LOS ANGELES (CBS) — The Los Angeles City Council on Wednesday killed Mayor Antonio Villaraigosa’s plan to lease nine of the city’s parking garages to private operators for the next half-century.
Villaraigosa had said the plan would generate up to $300 million for the city, including $53 million to close most of the current fiscal year’s $54 million budget deficit.
City Council President Eric Garcetti said the mayor’s numbers appeared to have been over-optimistic, based on advice he was given by independent experts.
“I have heard from people who work in this area saying it’s not realistic for us to be getting $100 million, or as high as some of the numbers we’ve heard out there,” he told the council.
Councilman Bill Rosendahl called the proposed deal “a fireside sale at the worst of times.”
The council instead voted to consider other options proposed by Garcetti to close its budget gap, including asking the Community Redevelopment Agency to buy down the debt of three parking garages in Hollywood, including the Hollywood & Highland lot which costs the city about $4 million in debt payments annually.
Another possibility includes trying to negotiate a deal with the city’s pension funds to reduce the amount the city must pay this fiscal year or even selling certain parking garages.
City Administrative Officer Miguel Santana previously recommended additional furloughs and layoffs to balance the budget during the four and a half months remaining in the fiscal year, because personnel costs account for more than 90 percent of the city’s expenses.

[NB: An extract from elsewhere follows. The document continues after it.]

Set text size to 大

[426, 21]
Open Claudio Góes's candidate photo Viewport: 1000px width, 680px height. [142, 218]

Several council members, however, expressed reluctance to further cut the pay of civilian workers already required to take either 16 or 26 days off.

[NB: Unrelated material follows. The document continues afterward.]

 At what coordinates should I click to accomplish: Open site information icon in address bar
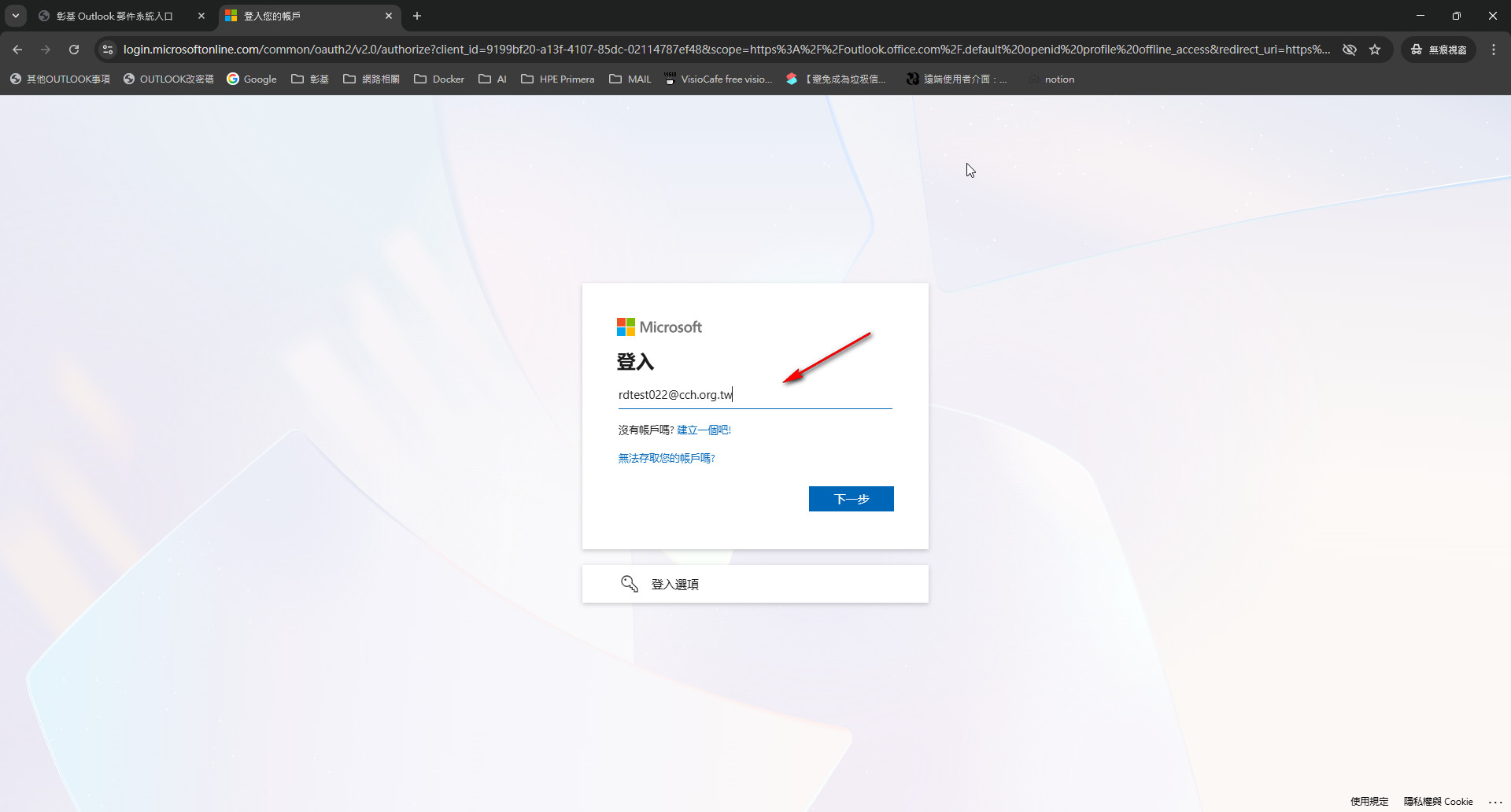pyautogui.click(x=108, y=50)
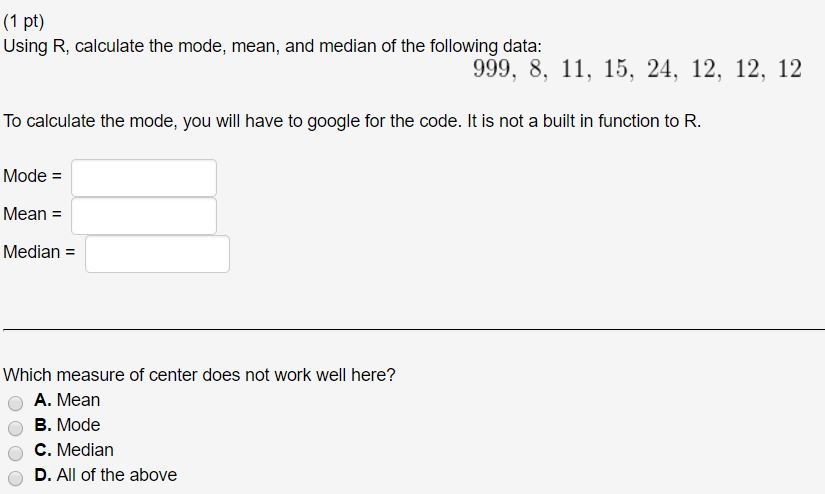
Task: Click the value 15 in the data list
Action: pyautogui.click(x=615, y=69)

The additional furloughs would prompt the closure of certain departments some Fridays.
“If I had to vote for people over concrete, of course I’d do it every time,” Councilwoman Janice Hahn said.

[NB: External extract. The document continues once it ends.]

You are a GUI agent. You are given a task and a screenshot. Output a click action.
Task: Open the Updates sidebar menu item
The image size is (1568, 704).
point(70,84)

Villaraigosa on Monday directed the council to delete restrictions they had attached to the proposed parking garage concession agreement, saying it turned off all potential bidders.
The restrictions were discussed in closed session, but Garcetti hinted that they would have given the incoming management more freedom to raise rates on customers, and stifled competition by banning the opening of new parking garages nearby for half a century.
Chief Legislative Analyst Gerry Miller said the restrictions should stay put.
“I would not advise you to put forward a deal that has no policy restrictions in it — that’s exactly what Chicago did,” he said.